A total of 204 participants were interviewed with a mean age of 71.3 ± 7.2 years, and the majority, 137 (67.2%), were females aged between 60–69 years (46.1%) and married. Only 12 (5.9%) participants had no formal education, while 4 (2.0%) lived alone. Financial support was mainly from their children or grandchildren 40 (68.6) (Table 1).

Table 1. Sociodemographic characteristics of the participants

Figure 1 depicts the information the older persons received about advanced care directives. The majority (74.5%) have not heard about ACP. Few of the respondents (6.4%) know what it is all about, have heard about end-of-life decision-making, (20.1%), living will (19.1%), and power of attorney (19.7%). In addition, few of the participants (11.3%) have considered discussing ACP. About a third of the respondents (29.9%) thought of a living will, of which only about a third (34.4%) had written one.

Figure 1. Information received about advanced care directives.

Table 2 describes perceptions and beliefs regarding end of life and related issues. The most common source of information was through religious leaders (89.7%) and media (90.7%). Most respondents perceived end-of-life provisions as preparing for death (81.4%) and preparing a will or document (87.3%). Only 26 (12.7%) were willing to be included in medical experiments when dying. Table 3 shows participant’s preferences toward the end of life. Most of the participants would not prefer that healthcare providers decide on their care in the end stages (90.2%). Also, most participants would prefer care within a home rather than an institution 185 (90.7%). Few participants (13.7%) were prepared to have a living will so the doctors and other healthcare professionals would know their preferences and advanced directives in the end stages of life. Also, a majority believed that older adults did not deserve less consideration than younger people (86.3%) and should not be last on the list regarding receiving medical care in the hospital (85.3%).

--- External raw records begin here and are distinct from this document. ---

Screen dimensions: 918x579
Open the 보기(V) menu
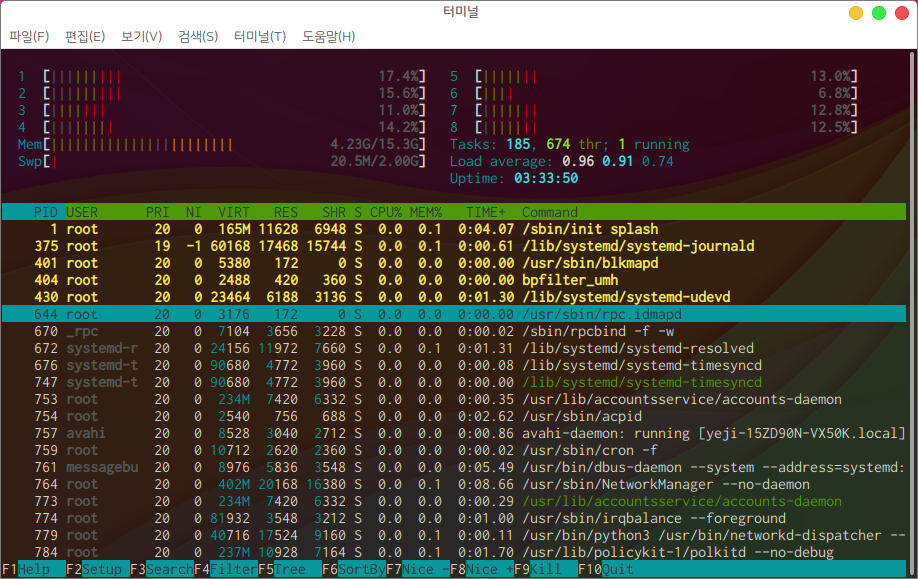coord(141,37)
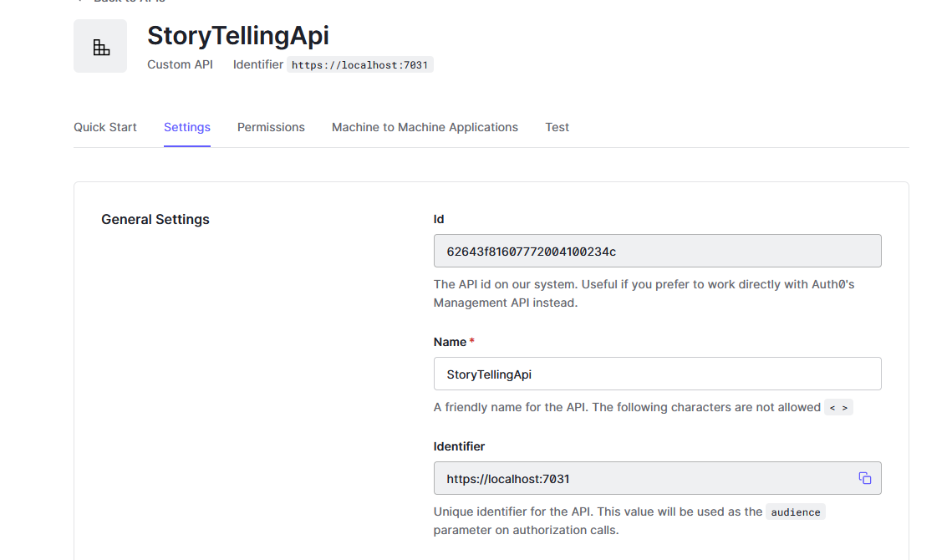
Task: Open the Quick Start tab
Action: click(x=105, y=127)
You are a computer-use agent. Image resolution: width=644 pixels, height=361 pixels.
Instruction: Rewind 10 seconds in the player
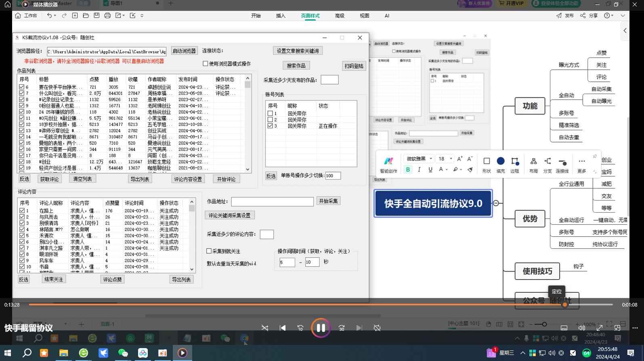coord(300,328)
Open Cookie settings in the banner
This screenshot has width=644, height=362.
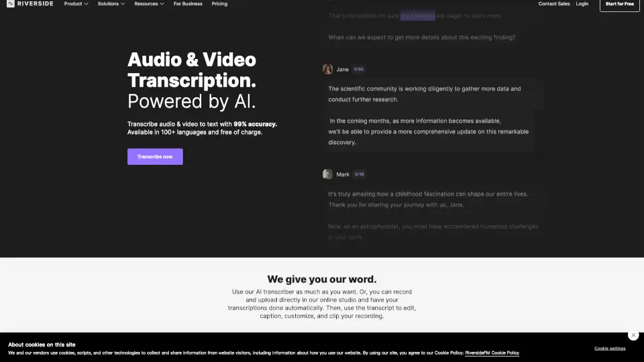coord(610,349)

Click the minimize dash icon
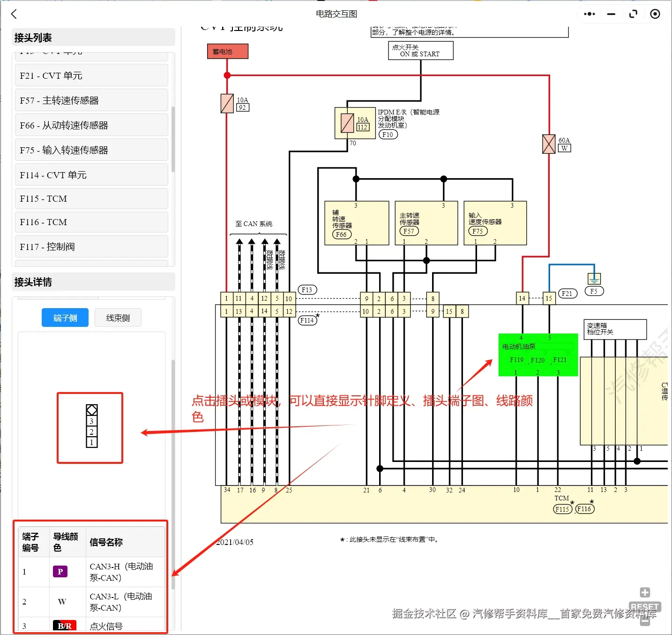tap(611, 14)
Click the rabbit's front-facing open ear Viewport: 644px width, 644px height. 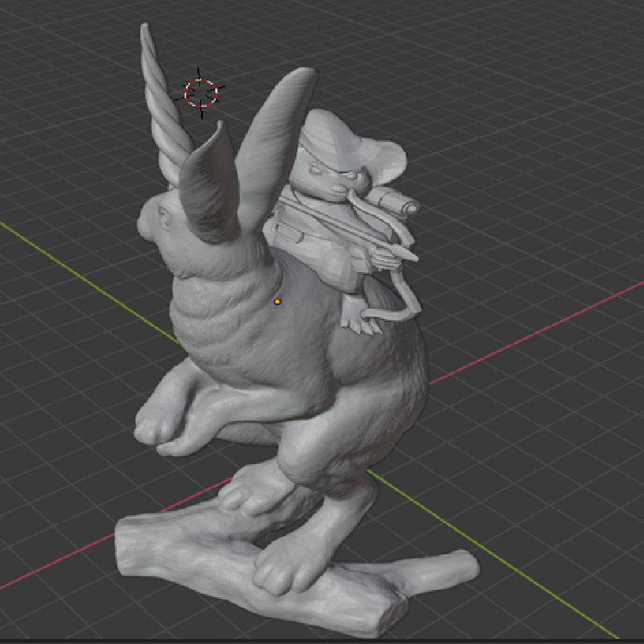pos(211,185)
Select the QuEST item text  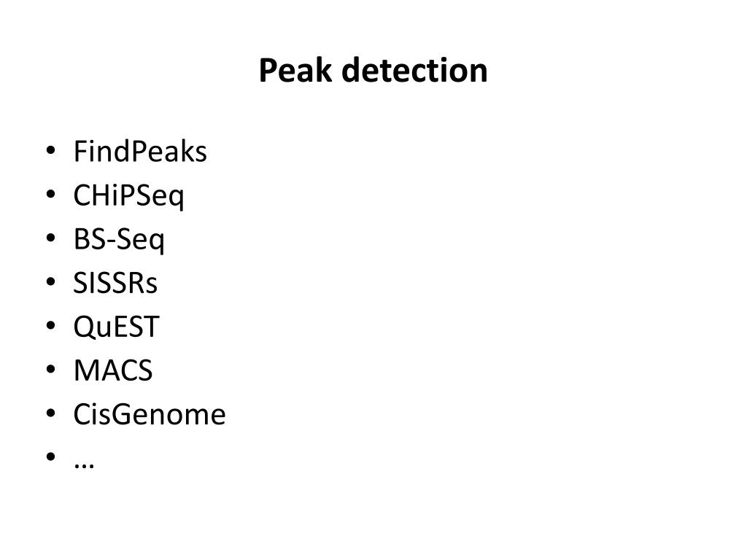[116, 327]
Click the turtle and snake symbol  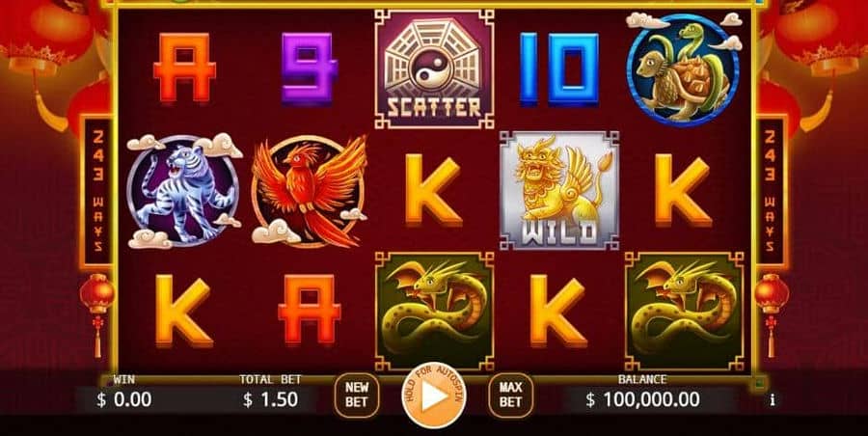tap(684, 68)
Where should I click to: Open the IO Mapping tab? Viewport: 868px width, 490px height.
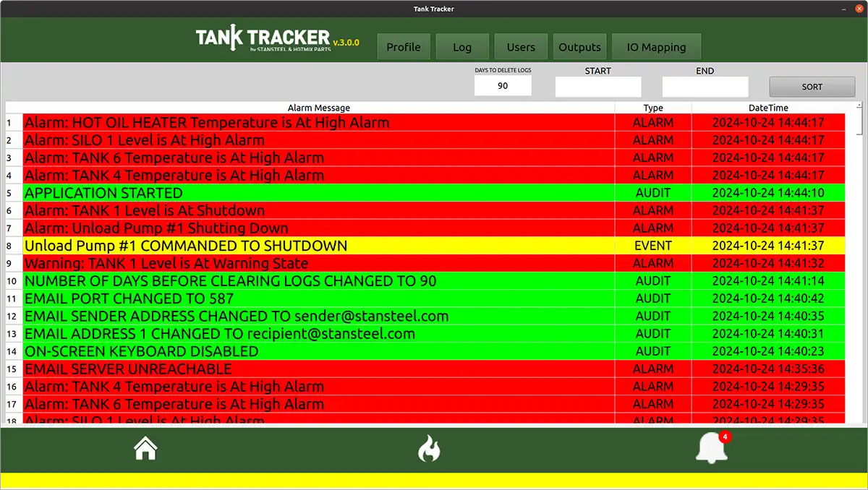tap(657, 47)
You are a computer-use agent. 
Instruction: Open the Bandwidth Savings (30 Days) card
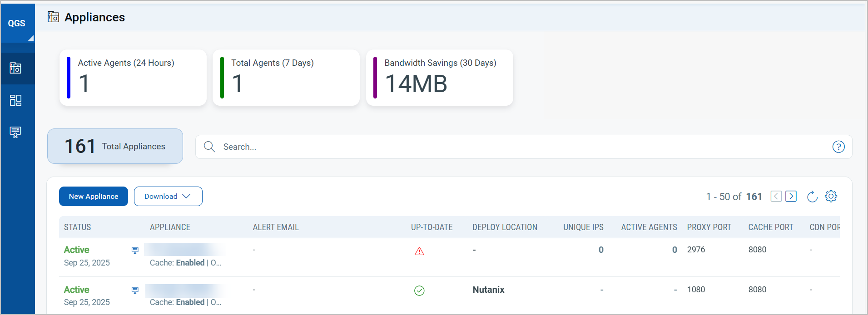pos(439,78)
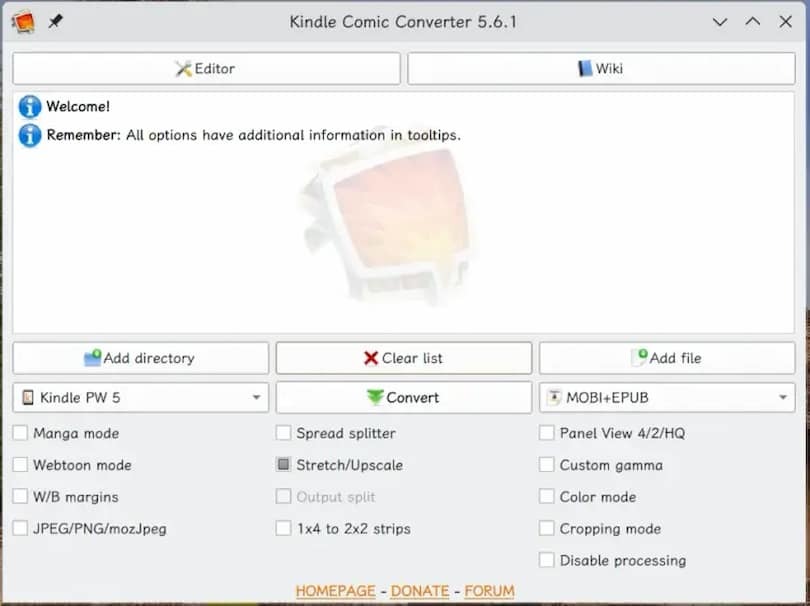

Table 2. Participant’s perception preferences and sources of information regarding end of life and related issues (N = 204)

Table 3. Participant attitude and preparedness toward the end of life (N = 204)

The respondents’ wishes when they are incapable of making medical decisions at end of life are described in Table 4. Most of the participants (65.2%) desire to be able to make their own decisions at the end stages of life and agree there may be differences between their opinions and those of their family members (70.1%). Also, most participants agreed that they could lose their decision-making power due to severe illness or injury (71.1%), and would not want to burden their families with their medical treatment preferences at the end of life (70.6%). Likewise, the majority (70.6%) would prefer not to be resuscitated at the end of life. However, 144 (70.6%) felt they were healthy and did not need to consider such decisions presently.

Table 4. Respondents’ wishes when incapable of making medical decisions

Table 5 shows participant’s medical preferences and how they would be recorded. Over half, 116 (56.9%), agreed to be put on a ventilator. Few (15.7%) agreed to be cared for in the hospital or nursing home. A similar proportion of respondents agreed to verbally inform family members or acquaintances about their advanced directives (63.8%) or by making an audio or videotape recording (63.8%).

Table 5. Participant’s medical preferences in advance care planning

Table 6 shows the factors associated with preparedness for end of life, including male sex, higher educational status, and good self-rated health.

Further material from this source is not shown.